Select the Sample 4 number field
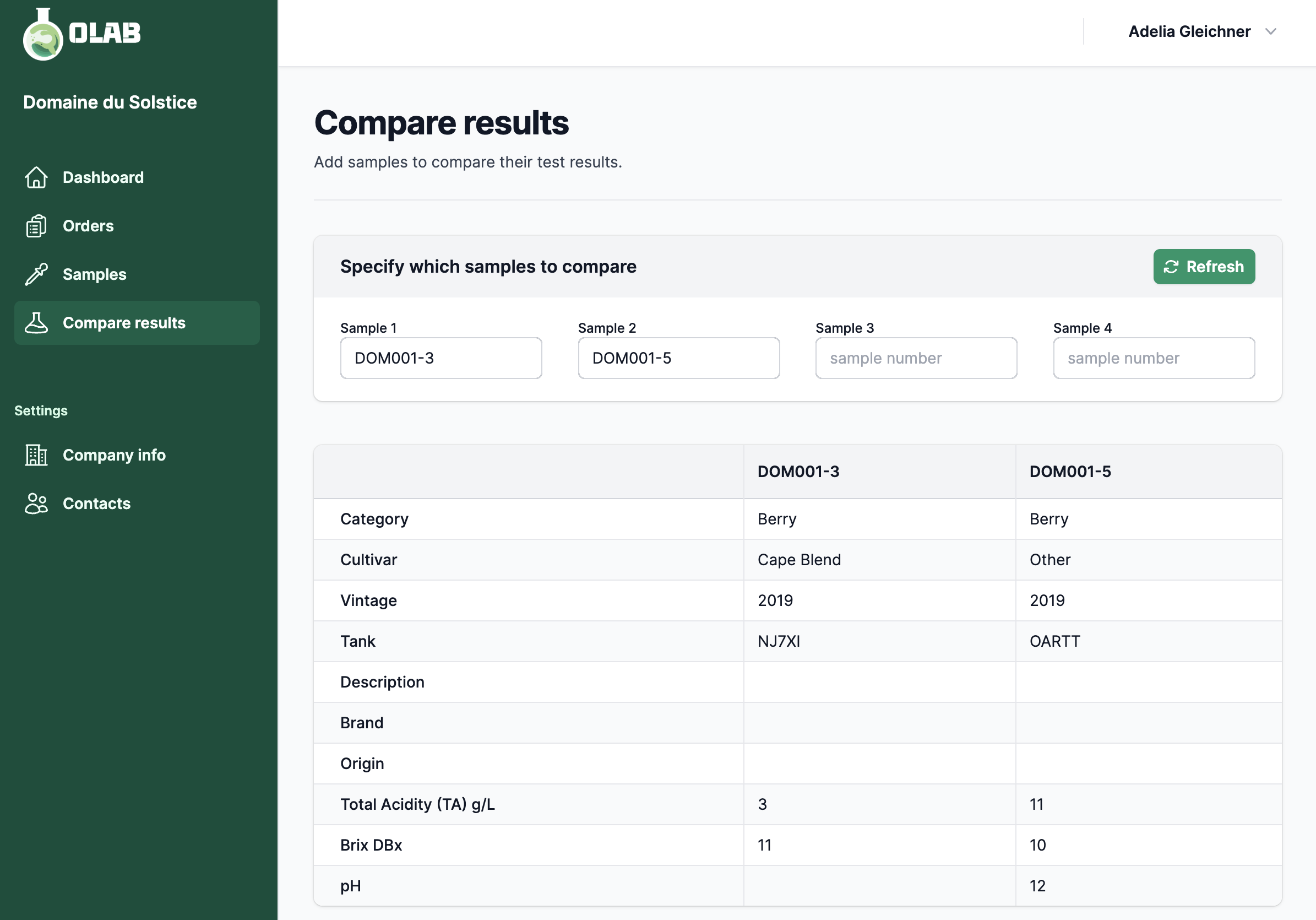point(1153,358)
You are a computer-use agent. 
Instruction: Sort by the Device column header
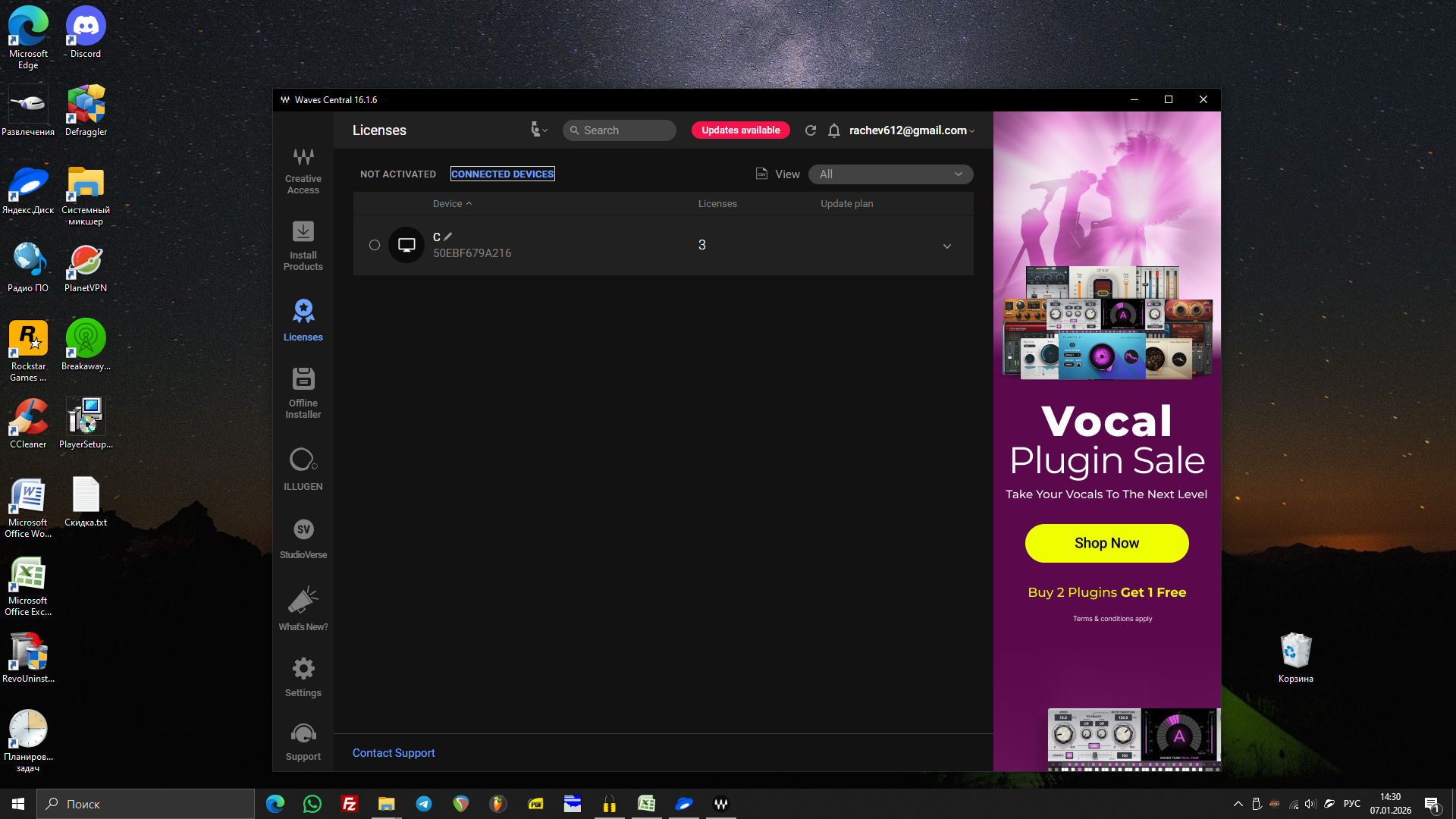pos(447,204)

◆ ◆ ◆ ◆ ◆

Please transcribe all of the records above exactly, leaving out any pictures.

■ Answer box:
Select the Sample 4 number field
point(1153,358)
You are a computer-use agent. 
Instruction: Sort by the Device column header
pos(447,204)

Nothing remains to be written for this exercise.